Europe’s largest bank, which is considering moving its base outside the UK, reported pretax profit of $7.1 billion, up from $6.8 billion last year.
According to Bloomberg, analysts expected pretax profit of $5.8 billion.
Adjusted revenue increased 4 percent to $15.4 billion, operating expenses climbed up 6 percent to $8.5 billion, and profit rose to $5.3 billion from $5.2 billion in the same quarter last year.
The company raised provisions for covering the cost of the payment protection insurance (PPI) scandal.
Its investment banking division performed significantly well, with markets income revenue posting an eight percent increase.
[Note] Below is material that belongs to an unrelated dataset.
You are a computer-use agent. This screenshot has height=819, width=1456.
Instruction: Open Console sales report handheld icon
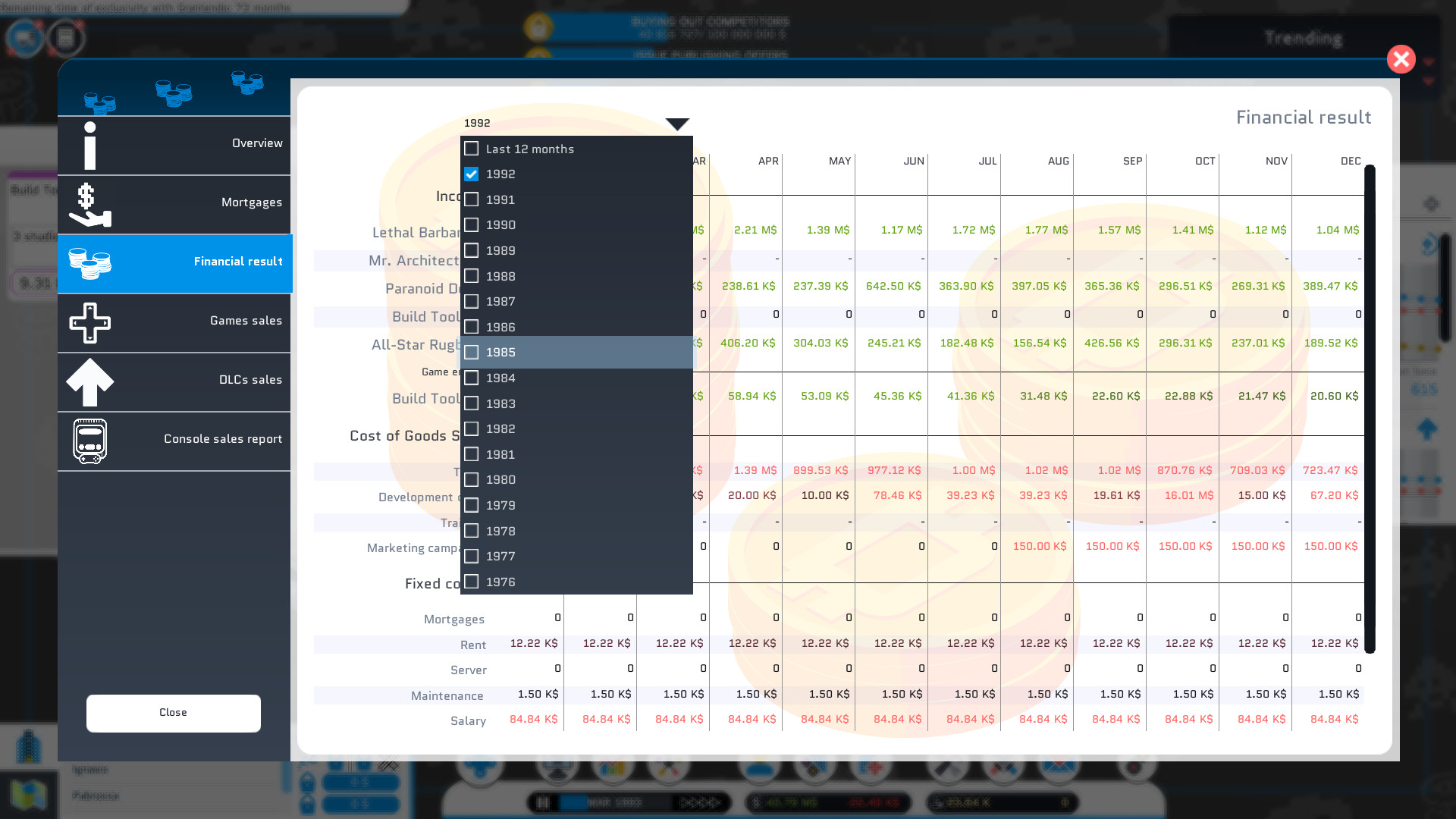click(x=89, y=441)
HSBC comments on first quarter performance
“Our business recovered well in the first quarter following a difficult fourth quarter in 2014,” Stuart Gulliver, group chief executive, said.
“Global banking & markets had its usual strong start to the year, with a notable increase in year-on-year revenue in our Markets businesses.”
“Commercial banking continued to perform well, particularly in the UK and Hong Kong, and principal retail banking & wealth management generated increased revenue.”
“Loan impairment charges were significantly lower compared to the same period in 2014, particularly in Europe and North America.”